» **Exercise**
Set down exactly the lines from the one containing "Decrease the integer value 0 with minus" to the final line of the records below, with every picture omitted.

» **Records for processing**
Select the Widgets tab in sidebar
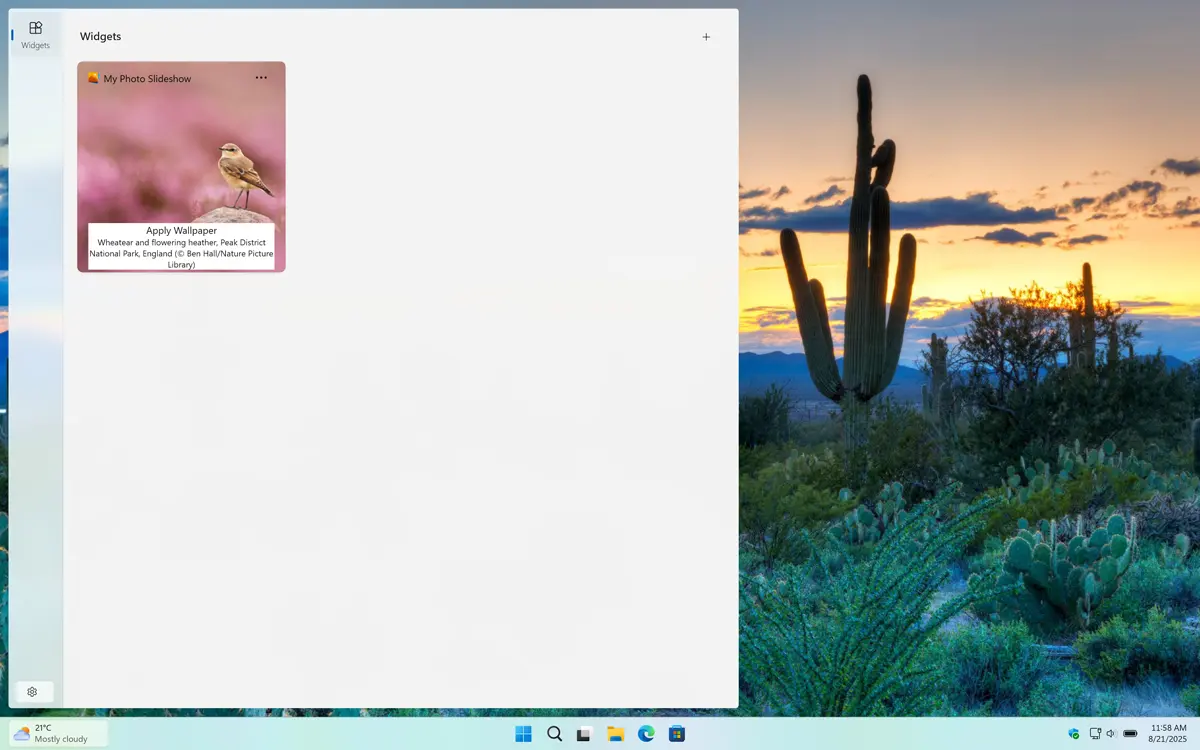 pyautogui.click(x=35, y=34)
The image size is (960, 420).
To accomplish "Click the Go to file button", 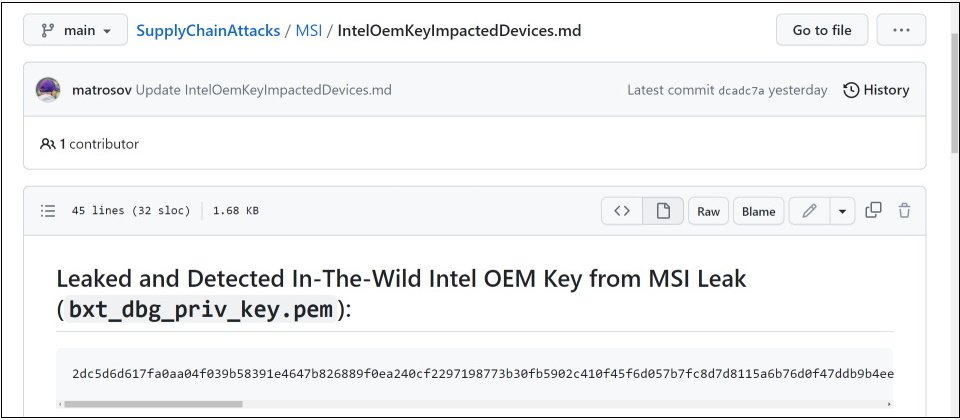I will [x=822, y=30].
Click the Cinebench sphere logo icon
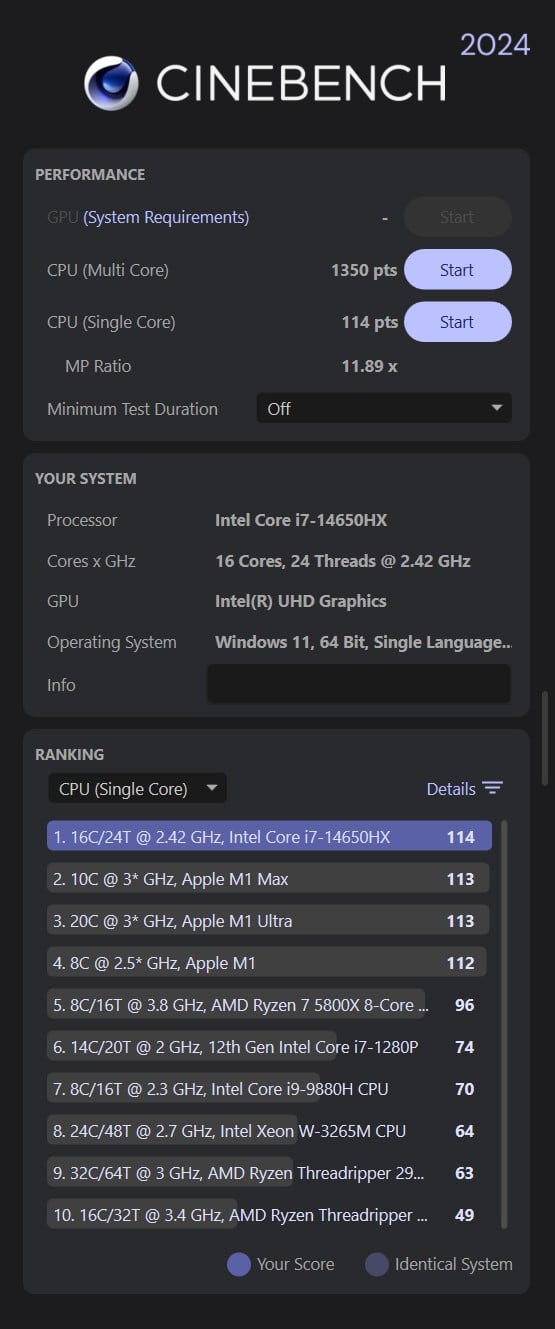Screen dimensions: 555x1329 [111, 83]
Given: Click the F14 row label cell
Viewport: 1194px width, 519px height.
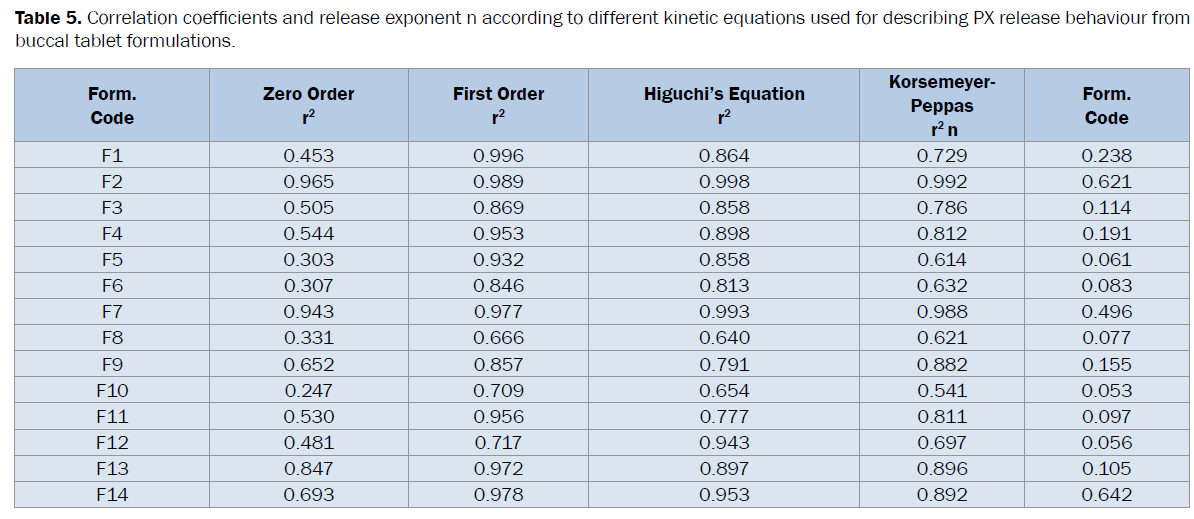Looking at the screenshot, I should click(x=111, y=494).
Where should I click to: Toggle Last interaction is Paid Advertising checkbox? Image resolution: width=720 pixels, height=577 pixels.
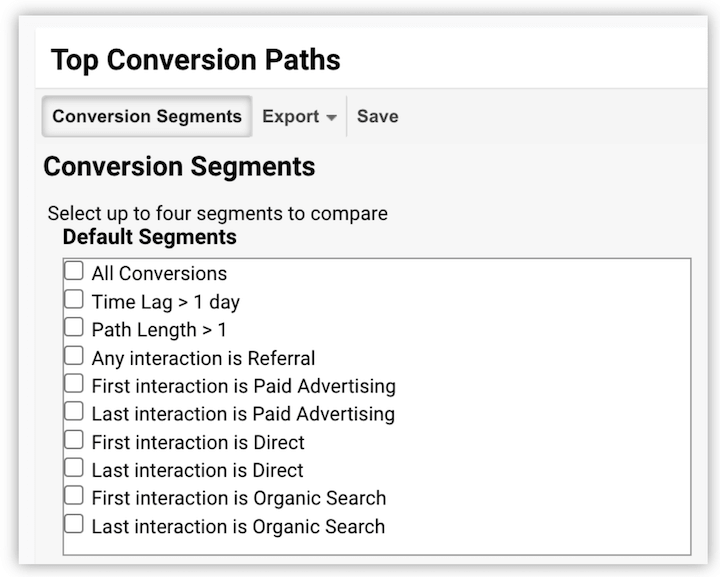pyautogui.click(x=74, y=412)
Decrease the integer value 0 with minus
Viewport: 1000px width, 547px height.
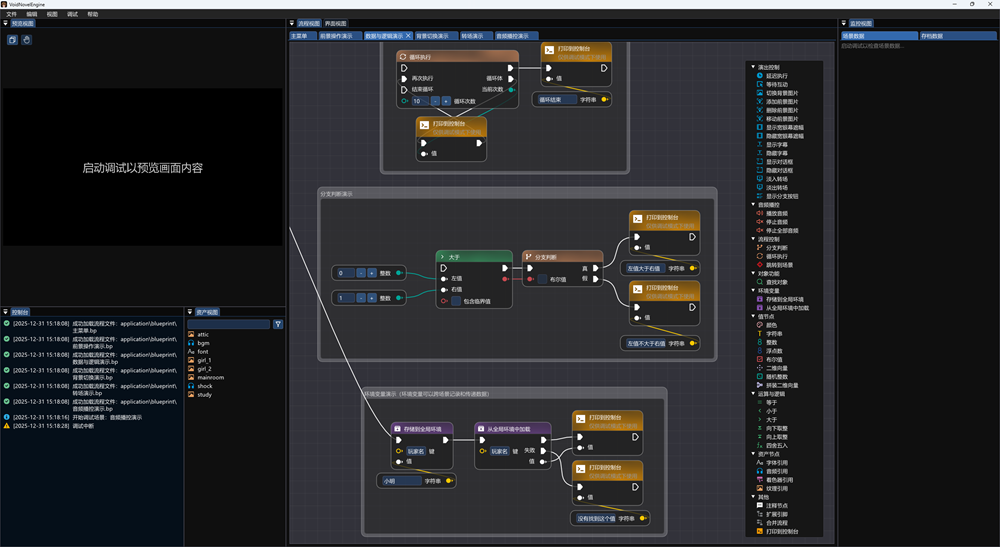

» **Answer to the exercise**
Decrease the integer value 0 with minus
Viewport: 1000px width, 547px height.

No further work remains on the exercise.